Objetivo 1: Reproduza o trecho da entrevista sobre o Dia Mundial do Ambiente que começa em "Paulo Borges (Professor" e vai até "área do Ambiente?", trocando "planeta" por "mundo".
Objetivo 2: Retome a entrevista sobre o Dia Mundial do Ambiente a partir do ponto em que ela termina.

Texto de origem:
━━━━━━━━━━━━━━━━━━━━
Celebra-se hoje o Dia Mundial do Ambiente, uma data implementada durante a Conferência de Estocolmo sobre o Ambiente Humano, em 1972. Em entrevista ao Correio dos Açores, Paulo Borges, professor universitário e coordenador do mestrado em Gestão e Conservação do Ambiente na Faculdade de Ciências Agrárias e do Ambiente da na Universidade dos Açores, explica a importância da comemoração desta data, os principais desafios dos Açores na área do Ambiente e deu a sua visão sobre o futuro da conservação ambiental no arquipélago.
Correio dos Açores – Qual é a importância do Dia Mundial do Ambiente?
Paulo Borges (Professor universitário e coordenador de mestrado na Universidade dos Açores) – O Dia Mundial do Ambiente, celebrado em 5 de Junho, é uma data de grande importância global por diversas razões. Criado pela Assembleia Geral das Nações Unidas em 1972, durante a Conferência de Estocolmo sobre o Ambiente Humano, este dia tem o objectivo de aumentar a consciência e promover acções em prol da protecção ambiental. Este dia serve igualmente como uma plataforma para aumentar a consciencialização sobre questões ambientais críticas, como a poluição, alterações climáticas, perda de biodiversidade e degradação dos ecossistemas. Este dia é também uma oportunidade para refletir sobre o estado actual do nosso planeta e as medidas necessárias para garantir um futuro sustentável.
Quais são os principais desafios dos Açores na área do Ambiente?
━━━━━━━━━━━━━━━━━━━━
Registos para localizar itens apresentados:

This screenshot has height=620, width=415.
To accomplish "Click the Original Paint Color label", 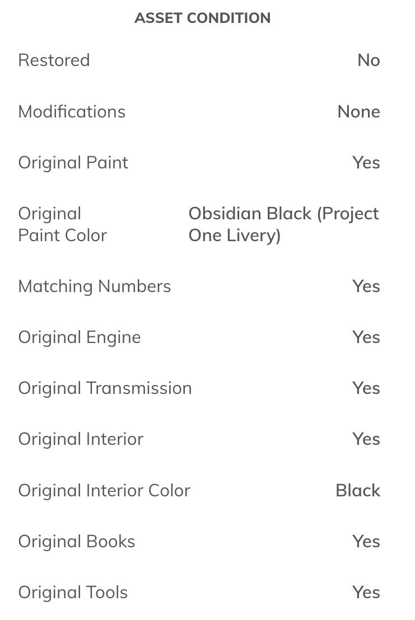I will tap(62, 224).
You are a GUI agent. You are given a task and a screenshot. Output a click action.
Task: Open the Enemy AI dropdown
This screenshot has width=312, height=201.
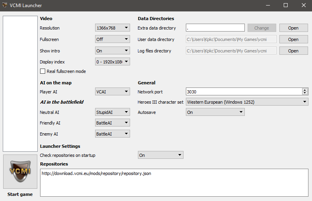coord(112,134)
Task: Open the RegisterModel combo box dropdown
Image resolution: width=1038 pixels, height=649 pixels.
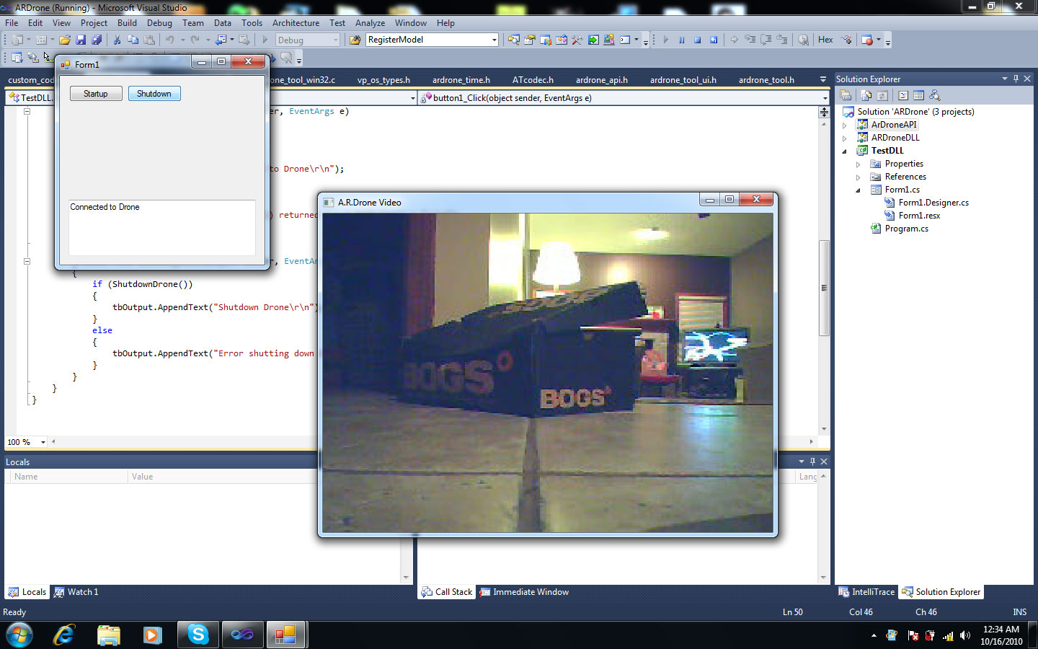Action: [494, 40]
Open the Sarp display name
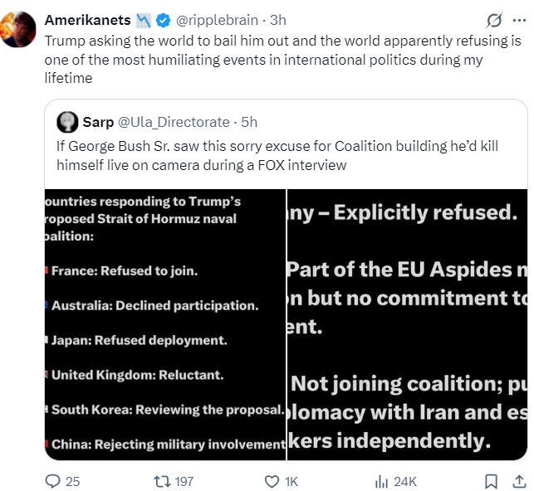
━━━━━━━━━━━━━━━━━━━━
Resposta 1:
Paulo Borges (Professor universitário e coordenador de mestrado na Universidade dos Açores) – O Dia Mundial do Ambiente, celebrado em 5 de Junho, é uma data de grande importância global por diversas razões. Criado pela Assembleia Geral das Nações Unidas em 1972, durante a Conferência de Estocolmo sobre o Ambiente Humano, este dia tem o objectivo de aumentar a consciência e promover acções em prol da protecção ambiental. Este dia serve igualmente como uma plataforma para aumentar a consciencialização sobre questões ambientais críticas, como a poluição, alterações climáticas, perda de biodiversidade e degradação dos ecossistemas. Este dia é também uma oportunidade para refletir sobre o estado actual do nosso mundo e as medidas necessárias para garantir um futuro sustentável.
Quais são os principais desafios dos Açores na área do Ambiente?

Resposta 2:
Os Açores abrigam cerca de 450 espécies endémicas terrestres e marinhas. Após a colonização humana há 600 anos observou-se uma enorme perda de habitats, estando a floresta nativa original reduzida a menos de 10% da área das ilhas. Apesar de cerca de 20% das ilhas estar protegida nos Parques Naturais, estas espécies estão sob ameaça devido à degradação dos seus habitats e ao avanço de espécies exóticas invasoras a que se junta o futuro impacto das alterações climáticas. A continuada introdução de espécies exóticas, tem um impacto negativo significativo na biodiversidade local, competindo com espécies nativas e alterando os ecossistemas. A poluição por plásticos nos oceanos é uma preocupação crescente, afectando a vida marinha e os ecossistemas costeiros. O uso excessivo de fertilizantes pode contaminar o solo e os recursos hídricos, impactando negativamente o ambiente.
Quais são os principais impactes das alterações climáticas nos ecossistemas dos Açores?
Num estudo recente de modelação a equipa do Grupo da Biodiversidade dos Açores (cE3c) demonstrou que as alterações climáticas podem levar à redução de habitats e potencial extinção de espécies endémicas que não se conseguirem adaptar rapidamente às novas condições ambientais. As espécies da ilha de São Miguel seriam mais impactadas do que as da ilha Terceira, já que o Parque Natural da ilha da Terceira cobre áreas e habitats mais adequados para um maior número de espécies. Algumas espécies podem ser forçadas a migrar para altitudes diferentes para encontrar condições mais adequadas, alterando a composição dos ecossistemas.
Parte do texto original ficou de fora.